… and enough power to make these marks
–Mona Lisa Vito, My Cousin Vinny1
MFA: Each Criterion Brings You Closer to the Truth
A Decatur, Illinois manufacturer that had been hit with ransomware in May, was in July sued by Travelers Insurance for having misrepresented the extent to which it was protected by MFA (multifactor authentication). Travelers said the manufacturer had violated the terms of its cyberinsurance policy. The parties came to an adjudicated agreement to nullify the policy; Travelers did not need to cover any of the ransomware losses.3
Also in July the Cyber Readiness Institute released a report on the poor adoption rate of MFA among small- to medium-sized businesses, finding fifty-four percent do not protect their data with MFA. In the same survey fifty-five percent were not even “very aware” of MFA and its security benefits.4
MFA is a way to check a claimed identity by requiring a second or more piece of evidence confirming that identity. A factor added to a computer authentication process is equivalent to an additional layer of protection; if one factor is breached, others remain to protect the system or data.
In the example of an ATM, an identity is declared when someone inserts a physical card into a machine which is then checked by the machine when it asks for a memorized PIN.
Some Types of MFA
As can be seen by the tire tread example, MFA is not a product you buy, but a way of reasoning. Following are among the most common factors5 used to protect computer networks and data:
- Remembered passwords and PINs
- Security questions (these are commonly referred to as knowledge-based authentication [KBA])
- Dynamic security questions, like recalling a recent financial transaction
- Retina scans
- Facial recognition
- Cards, like with magnetic strips, chips or near-field communication encoding (the kind you tap to pay for things)
- USB/hardware devices, like U2F keys or Yubikeys
- Virtual “soft” temporary tokens usually used in conjunction with apps on mobile phones
- Software can be written to record users’ behaviors, like time-of-day, timezone and IP address. This record is then checked against activity to disallow unusual behaviors without verification by other means.
My MFA Can Deck Your MFA
There are no certainties in life or security. If a criminal has enough determination and skill to break in, they will find a way – so there have been hacks of second factors (including a case in September’s Up Times showing one form of MFA [hardware token] protecting and a weaker form failing). Some MFA forms give better protection. If you have a choice of MFA, choose physical or software tokens.

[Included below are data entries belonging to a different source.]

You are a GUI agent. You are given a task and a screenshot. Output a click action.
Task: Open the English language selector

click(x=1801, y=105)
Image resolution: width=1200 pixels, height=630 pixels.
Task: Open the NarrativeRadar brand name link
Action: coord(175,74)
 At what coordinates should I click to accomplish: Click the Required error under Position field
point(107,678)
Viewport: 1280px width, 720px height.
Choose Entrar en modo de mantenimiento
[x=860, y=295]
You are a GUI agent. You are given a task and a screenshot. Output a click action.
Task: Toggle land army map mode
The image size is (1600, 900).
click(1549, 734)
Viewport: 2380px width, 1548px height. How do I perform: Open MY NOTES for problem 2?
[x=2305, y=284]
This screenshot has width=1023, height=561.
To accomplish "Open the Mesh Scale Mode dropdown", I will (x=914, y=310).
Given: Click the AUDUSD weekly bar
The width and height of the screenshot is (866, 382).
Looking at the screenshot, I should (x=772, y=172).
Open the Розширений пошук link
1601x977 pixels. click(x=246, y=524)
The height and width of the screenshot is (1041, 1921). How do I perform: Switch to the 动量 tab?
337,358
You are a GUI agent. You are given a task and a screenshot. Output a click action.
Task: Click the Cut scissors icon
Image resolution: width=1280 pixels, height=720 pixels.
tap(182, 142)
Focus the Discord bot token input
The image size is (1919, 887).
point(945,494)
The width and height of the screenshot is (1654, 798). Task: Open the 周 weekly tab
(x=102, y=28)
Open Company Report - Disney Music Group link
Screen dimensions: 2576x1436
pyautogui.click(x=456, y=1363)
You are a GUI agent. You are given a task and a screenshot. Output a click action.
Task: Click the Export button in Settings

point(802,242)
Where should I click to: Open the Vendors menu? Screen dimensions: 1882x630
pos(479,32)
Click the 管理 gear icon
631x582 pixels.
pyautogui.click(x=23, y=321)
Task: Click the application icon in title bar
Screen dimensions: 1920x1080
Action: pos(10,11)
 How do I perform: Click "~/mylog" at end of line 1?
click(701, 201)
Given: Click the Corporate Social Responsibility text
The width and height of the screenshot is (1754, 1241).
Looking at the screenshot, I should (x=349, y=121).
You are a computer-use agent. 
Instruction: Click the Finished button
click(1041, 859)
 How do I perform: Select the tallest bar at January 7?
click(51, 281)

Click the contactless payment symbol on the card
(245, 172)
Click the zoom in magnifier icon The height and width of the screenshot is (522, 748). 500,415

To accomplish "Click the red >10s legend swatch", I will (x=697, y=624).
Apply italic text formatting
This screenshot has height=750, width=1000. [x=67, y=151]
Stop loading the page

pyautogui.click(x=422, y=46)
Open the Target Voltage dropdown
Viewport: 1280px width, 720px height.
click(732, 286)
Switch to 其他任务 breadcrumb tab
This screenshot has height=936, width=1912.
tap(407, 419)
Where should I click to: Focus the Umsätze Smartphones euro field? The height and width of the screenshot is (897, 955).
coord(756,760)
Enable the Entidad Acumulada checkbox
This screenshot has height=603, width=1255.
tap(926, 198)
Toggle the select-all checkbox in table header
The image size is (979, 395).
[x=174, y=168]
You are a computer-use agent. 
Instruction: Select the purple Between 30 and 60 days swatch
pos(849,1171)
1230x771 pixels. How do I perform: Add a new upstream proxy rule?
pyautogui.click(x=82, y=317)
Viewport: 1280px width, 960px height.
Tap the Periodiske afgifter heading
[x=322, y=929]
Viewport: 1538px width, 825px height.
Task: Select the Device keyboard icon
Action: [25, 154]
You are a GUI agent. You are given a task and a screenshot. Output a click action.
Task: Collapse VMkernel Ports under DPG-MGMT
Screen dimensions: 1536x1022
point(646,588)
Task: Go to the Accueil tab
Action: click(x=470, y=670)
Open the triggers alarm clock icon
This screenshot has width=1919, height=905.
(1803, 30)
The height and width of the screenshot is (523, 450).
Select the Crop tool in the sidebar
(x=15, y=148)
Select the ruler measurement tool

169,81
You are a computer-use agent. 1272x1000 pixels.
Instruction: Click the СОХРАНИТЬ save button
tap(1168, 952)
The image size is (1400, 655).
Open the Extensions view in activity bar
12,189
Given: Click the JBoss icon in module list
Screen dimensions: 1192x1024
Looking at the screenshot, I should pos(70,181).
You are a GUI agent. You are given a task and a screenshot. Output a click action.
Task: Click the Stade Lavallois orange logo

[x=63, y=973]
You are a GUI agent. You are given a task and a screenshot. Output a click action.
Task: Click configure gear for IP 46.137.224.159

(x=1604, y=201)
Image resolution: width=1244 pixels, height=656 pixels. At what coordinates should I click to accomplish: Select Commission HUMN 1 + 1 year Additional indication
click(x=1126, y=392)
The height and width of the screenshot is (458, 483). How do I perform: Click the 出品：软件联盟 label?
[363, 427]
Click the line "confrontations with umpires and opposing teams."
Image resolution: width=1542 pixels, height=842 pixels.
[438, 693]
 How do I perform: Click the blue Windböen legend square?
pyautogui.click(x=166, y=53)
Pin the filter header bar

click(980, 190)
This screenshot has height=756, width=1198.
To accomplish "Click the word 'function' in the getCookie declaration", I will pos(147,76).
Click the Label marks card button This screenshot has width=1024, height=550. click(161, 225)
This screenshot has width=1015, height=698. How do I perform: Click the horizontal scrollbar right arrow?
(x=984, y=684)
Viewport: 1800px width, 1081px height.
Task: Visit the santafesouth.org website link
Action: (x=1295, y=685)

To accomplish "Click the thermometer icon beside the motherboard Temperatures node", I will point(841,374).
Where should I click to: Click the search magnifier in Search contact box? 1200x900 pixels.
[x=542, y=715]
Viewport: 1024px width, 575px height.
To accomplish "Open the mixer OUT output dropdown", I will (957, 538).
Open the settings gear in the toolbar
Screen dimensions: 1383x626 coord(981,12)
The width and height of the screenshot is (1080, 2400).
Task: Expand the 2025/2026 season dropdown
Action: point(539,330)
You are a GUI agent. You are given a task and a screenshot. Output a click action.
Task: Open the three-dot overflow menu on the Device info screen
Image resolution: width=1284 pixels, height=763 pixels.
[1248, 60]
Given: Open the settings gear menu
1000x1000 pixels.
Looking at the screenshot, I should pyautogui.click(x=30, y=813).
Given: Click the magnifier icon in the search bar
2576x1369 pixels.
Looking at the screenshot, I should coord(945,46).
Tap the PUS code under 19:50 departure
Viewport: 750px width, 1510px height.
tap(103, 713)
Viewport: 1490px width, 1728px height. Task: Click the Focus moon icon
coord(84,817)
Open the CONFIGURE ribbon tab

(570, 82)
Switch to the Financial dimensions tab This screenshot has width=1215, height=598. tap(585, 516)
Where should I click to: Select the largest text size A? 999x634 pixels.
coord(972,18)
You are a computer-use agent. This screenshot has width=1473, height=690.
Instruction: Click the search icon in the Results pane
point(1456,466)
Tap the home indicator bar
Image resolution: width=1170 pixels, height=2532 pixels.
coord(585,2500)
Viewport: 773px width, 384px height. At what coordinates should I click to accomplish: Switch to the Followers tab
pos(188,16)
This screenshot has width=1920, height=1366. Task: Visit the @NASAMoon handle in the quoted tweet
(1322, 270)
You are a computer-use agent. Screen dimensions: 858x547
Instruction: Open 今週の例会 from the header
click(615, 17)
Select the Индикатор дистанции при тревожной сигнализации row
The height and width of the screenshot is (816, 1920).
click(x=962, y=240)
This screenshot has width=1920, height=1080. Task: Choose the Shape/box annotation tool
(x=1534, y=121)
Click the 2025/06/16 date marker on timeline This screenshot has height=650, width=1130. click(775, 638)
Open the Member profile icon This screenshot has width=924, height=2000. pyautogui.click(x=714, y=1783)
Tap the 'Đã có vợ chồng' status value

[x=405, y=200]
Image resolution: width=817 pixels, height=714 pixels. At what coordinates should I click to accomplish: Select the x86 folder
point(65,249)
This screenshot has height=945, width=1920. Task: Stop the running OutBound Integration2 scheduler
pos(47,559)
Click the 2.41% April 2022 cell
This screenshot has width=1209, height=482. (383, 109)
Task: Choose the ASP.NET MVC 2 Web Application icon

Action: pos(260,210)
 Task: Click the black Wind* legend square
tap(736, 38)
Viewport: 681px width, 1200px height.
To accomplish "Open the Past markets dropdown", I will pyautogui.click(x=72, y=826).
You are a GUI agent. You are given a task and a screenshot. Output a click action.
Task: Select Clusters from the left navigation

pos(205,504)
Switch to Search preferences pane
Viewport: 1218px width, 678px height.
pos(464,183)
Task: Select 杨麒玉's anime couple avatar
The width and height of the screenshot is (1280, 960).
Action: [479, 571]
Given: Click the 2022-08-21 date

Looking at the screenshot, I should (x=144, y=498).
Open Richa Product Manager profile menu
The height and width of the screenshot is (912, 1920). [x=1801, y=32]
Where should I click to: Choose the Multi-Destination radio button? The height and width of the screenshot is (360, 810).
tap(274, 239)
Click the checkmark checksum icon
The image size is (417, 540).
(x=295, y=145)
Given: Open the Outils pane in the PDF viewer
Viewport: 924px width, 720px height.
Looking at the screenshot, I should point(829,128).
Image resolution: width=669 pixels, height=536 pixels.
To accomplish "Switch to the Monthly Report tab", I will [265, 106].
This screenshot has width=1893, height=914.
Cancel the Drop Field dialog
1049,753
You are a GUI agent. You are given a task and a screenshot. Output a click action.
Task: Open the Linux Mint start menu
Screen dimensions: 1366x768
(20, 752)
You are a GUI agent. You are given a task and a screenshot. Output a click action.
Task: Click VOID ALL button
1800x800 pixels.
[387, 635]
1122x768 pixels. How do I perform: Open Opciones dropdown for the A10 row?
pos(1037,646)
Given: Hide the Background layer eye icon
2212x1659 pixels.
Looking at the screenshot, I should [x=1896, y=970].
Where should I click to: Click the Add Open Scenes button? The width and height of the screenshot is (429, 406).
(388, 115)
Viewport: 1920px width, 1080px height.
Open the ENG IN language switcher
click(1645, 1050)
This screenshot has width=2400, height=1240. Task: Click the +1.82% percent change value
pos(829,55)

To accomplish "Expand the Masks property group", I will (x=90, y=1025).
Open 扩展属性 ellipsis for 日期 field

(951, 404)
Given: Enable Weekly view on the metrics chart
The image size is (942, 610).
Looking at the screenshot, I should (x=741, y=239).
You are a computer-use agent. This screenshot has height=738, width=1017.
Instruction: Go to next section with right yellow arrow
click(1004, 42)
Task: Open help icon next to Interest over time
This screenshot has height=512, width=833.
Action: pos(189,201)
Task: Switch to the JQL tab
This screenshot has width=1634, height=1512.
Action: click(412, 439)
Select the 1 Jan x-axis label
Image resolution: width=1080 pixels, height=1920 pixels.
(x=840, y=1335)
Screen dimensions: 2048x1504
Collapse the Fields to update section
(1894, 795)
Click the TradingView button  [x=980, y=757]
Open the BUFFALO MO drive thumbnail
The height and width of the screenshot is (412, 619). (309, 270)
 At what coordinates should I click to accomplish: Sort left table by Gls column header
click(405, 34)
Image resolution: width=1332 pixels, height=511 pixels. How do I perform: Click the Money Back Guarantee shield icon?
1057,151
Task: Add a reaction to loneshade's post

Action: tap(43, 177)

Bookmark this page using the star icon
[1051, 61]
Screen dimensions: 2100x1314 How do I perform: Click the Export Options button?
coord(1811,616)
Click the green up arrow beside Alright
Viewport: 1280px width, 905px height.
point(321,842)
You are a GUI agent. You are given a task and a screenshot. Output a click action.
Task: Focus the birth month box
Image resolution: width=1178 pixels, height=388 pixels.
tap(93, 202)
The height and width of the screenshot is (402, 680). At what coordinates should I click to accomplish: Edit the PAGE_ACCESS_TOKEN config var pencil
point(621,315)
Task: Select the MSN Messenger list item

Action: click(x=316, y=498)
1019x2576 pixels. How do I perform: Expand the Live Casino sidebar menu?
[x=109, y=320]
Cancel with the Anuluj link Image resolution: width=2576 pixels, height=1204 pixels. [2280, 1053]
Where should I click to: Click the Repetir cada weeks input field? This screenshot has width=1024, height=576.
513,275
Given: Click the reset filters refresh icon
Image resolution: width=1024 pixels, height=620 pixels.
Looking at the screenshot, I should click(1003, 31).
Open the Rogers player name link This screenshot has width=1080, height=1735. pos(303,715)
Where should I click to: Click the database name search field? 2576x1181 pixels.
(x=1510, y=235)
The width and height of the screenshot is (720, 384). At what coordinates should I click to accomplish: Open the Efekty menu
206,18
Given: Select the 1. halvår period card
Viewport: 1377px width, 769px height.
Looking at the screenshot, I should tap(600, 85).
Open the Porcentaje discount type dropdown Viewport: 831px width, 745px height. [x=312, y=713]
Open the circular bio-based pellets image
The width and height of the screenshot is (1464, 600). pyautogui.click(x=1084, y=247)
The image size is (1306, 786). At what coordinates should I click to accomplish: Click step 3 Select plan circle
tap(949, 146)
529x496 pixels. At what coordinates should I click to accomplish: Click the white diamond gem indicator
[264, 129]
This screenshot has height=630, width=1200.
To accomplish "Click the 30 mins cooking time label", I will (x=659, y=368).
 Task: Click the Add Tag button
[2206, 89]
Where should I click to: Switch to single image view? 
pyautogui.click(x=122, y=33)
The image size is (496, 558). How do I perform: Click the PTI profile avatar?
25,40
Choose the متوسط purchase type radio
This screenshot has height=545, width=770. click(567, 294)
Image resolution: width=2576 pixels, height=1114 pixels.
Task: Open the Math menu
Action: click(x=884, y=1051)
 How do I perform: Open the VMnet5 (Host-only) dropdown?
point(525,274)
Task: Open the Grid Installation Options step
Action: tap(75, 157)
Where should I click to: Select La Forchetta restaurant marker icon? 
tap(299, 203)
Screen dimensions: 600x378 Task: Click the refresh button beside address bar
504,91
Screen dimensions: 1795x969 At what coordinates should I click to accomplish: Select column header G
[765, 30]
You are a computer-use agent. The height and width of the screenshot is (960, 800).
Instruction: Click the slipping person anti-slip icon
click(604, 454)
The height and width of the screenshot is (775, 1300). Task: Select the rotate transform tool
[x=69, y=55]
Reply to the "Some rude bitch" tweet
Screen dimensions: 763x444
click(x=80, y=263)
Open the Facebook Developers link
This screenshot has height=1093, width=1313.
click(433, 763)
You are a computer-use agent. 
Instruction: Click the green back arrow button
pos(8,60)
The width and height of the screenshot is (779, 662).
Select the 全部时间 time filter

The strongest “soft” token idea is when a challenge application pushes a notification (usually to a phone’s app) and requires a response [like clicking an “OK” button] in the phone’s app. By contrast, the most common of these software token applications generates a password-type number on an app on a phone that you have to type into a web application; these numbers can be intercepted by malware (including key-logging malware).
The step beyond software tokens in security is to use hardware tokens, like a Yubikey or similar. These small devices contain your authentication tokens and are inserted into a computer port, like a house key in a door lock, to unlock the application with physical proof that you’re you.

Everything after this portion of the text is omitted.